Alors que l’administration Obama se démène pour concevoir une stratégie afin de s’occuper de l’intransigeance iranienne sur la question de l’enrichissement de l’uranium, celle-ci semble se diriger vers l’imposition d’un embargo international sur les ventes d’essence à l’Iran.
Cette interdiction serait appliquée au cas où les responsables iraniens n’arriveraient pas avec un plan de négociation acceptable, au plus tard lors de réunion de l’Assemblée Générale des Nations-Unies, qui se tiendra fin septembre – date limite fixée par la Maison Blanche pour une démarche constructive de la part de l’Iran.
Bien sûr, l’Iran est un producteur majeur de pétrole. Il a extrait quelques 4,3 millions de barils par jour en 2008. Mais l’Iran est également un très gros consommateur de produits pétroliers. Crependant, son industrie pétrolière a une faiblesse structurelle importante : sa capacité de raffinage est trop réduite pour satisfaire les besoins du pays en essence. Par conséquent, l’Iran est obligé d’importer environ 40% des produits raffinés dont il a besoin. Les responsables du gouvernement iranien essayent de réduire cette dépendance par le biais du rationnement et d’autres mesures, mais ce pays reste très vulnérable à toute réduction des importations d’essence.
A Washington, nombreux sont ceux qui voient cette vulnérabilité iranienne comme une occasion de contraindre ce pays à abandonner son programme d’armement nucléaire. Bien que les responsables iraniens nient rechercher des armes nucléaires, de nombreux analystes occidentaux pensent que l’effort d’enrichissement en cours actuellement à l’énorme installation de centrifugation de Natanz est destiné à produire de l’uranium hautement enrichi pour une bombe iranienne qui finira par exister.
Malgré la pression exercée par les Etats-Unis et l’Union Européenne, Téhéran a refusé de cesser son activité à Natanz ou de considérer la ralentir dans le cadre du processus de négociation. Les partisans d’un embargo sur l’essence soutiennent que les sanctions devraient être la prochaine étape au cas où l’Iran persisterait dans cette voie.

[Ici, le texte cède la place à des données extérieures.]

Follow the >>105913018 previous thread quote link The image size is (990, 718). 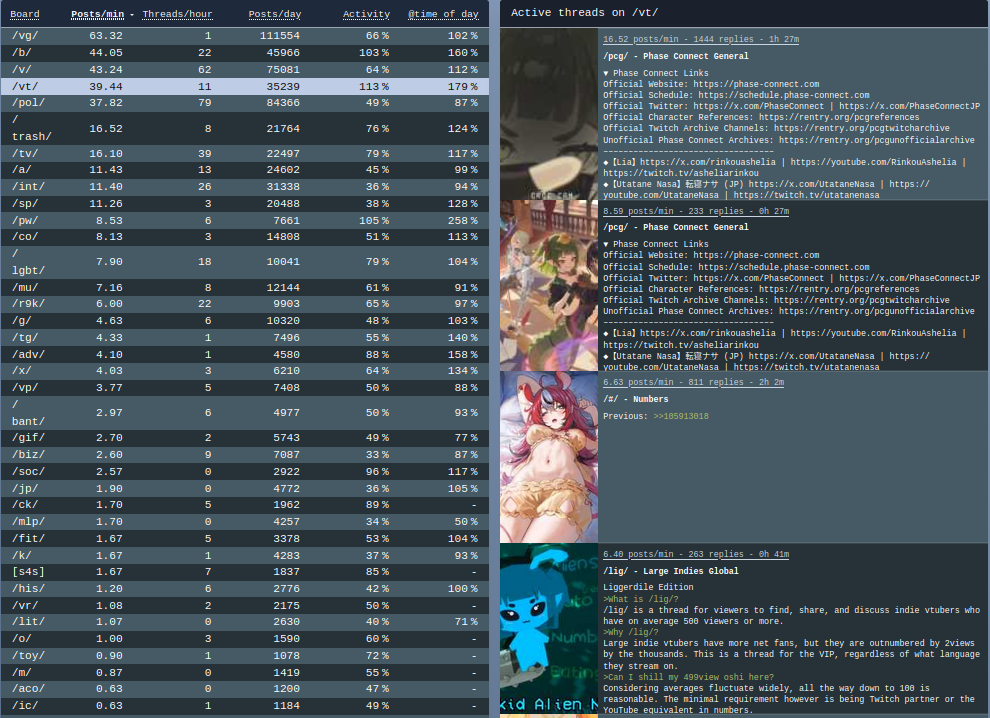click(x=681, y=416)
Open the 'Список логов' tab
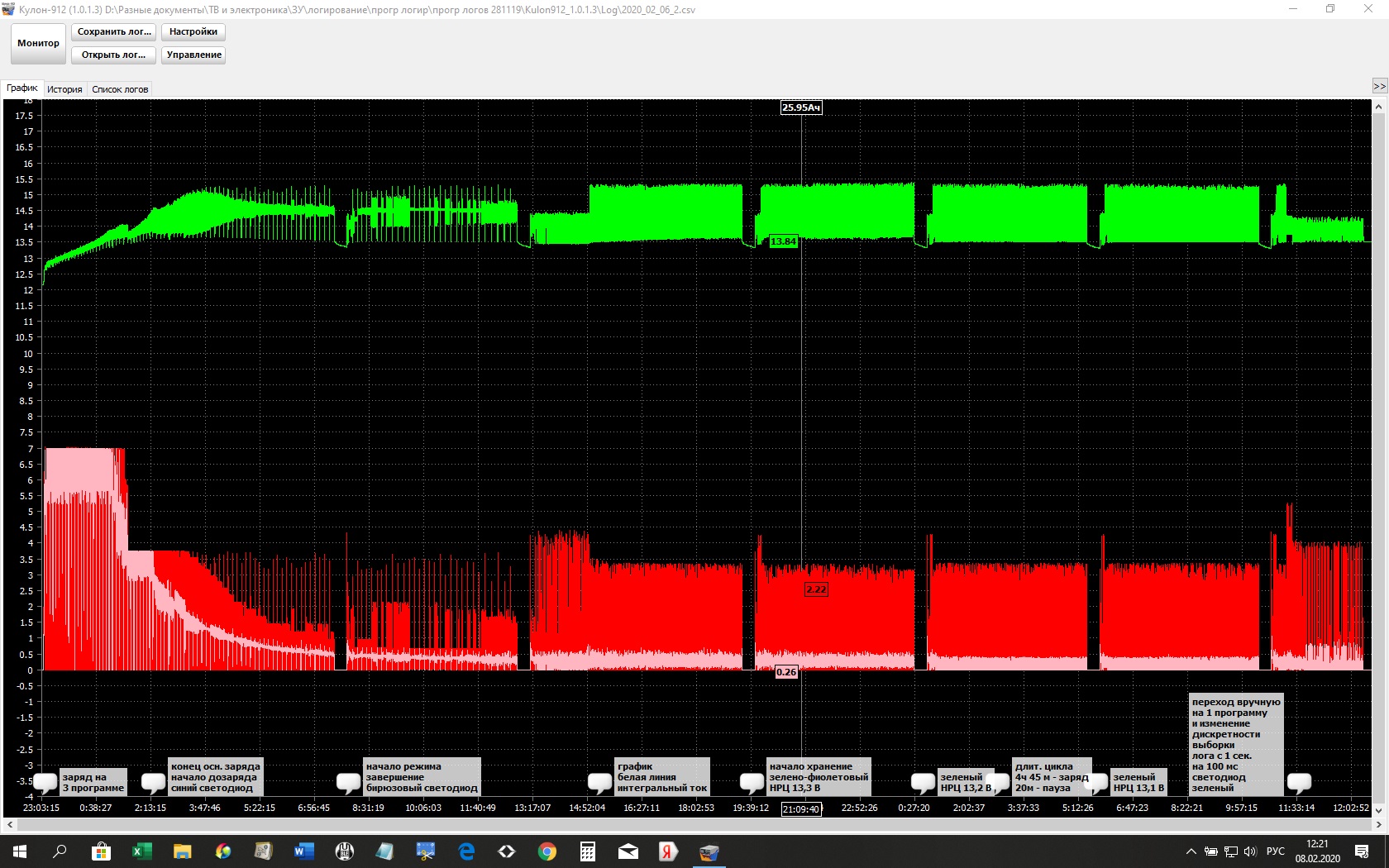1389x868 pixels. click(x=120, y=89)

Si l’Iran ne se présente pas avec une position de négociation constructive lors de la prochaine réunion de l’Assemblée Générale des Nations-Unies, en septembre, la Maison Blanche devrait mettre au point un ensemble de tactiques comprenant d’autres options que la guerre. Attaquer l’installation de centrifugation de Natanz et d’autres installations nucléaires iraniennes pourrait retarder les ambitions nucléaires de ce pays, mais cela pourrait aussi décle,cher un conflit plus large qui nuirait sévèrement aux intérêts vitaux des Etats-Unis.

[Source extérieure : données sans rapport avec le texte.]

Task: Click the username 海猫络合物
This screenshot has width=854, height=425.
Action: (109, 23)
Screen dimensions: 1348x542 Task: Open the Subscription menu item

Pour être efficace, une interdiction sur l’essence nécessiterait l’approbation de la Russie, de la Chine, de l’Inde et d’autres puissances clés qui sont réticentes à l’idée d’imposer des sanctions sévères contre l’Iran. Ces pays commercent beaucoup avec l’Iran et ne mettront probablement pas en danger leur position bien établie là-bas, en se pliant à la mesure soutenue par les Etats-Unis.
La Chine et la Russie, qui disposent du droit de veto au Conseil de Sécurité de l’ONU, n’approuveront probablement pas toute mesure qui entraînerait une interdiction sur l’essence au moyen d’un blocus naval dans le Golfe Persique et l’Océan Indien – une action essentielle pour empêcher les contournements et la contrebande. Avec le soutien tacite de ses partenaires commerciaux, les Iraniens pourraient facilement contourner l’embargo par divers moyens.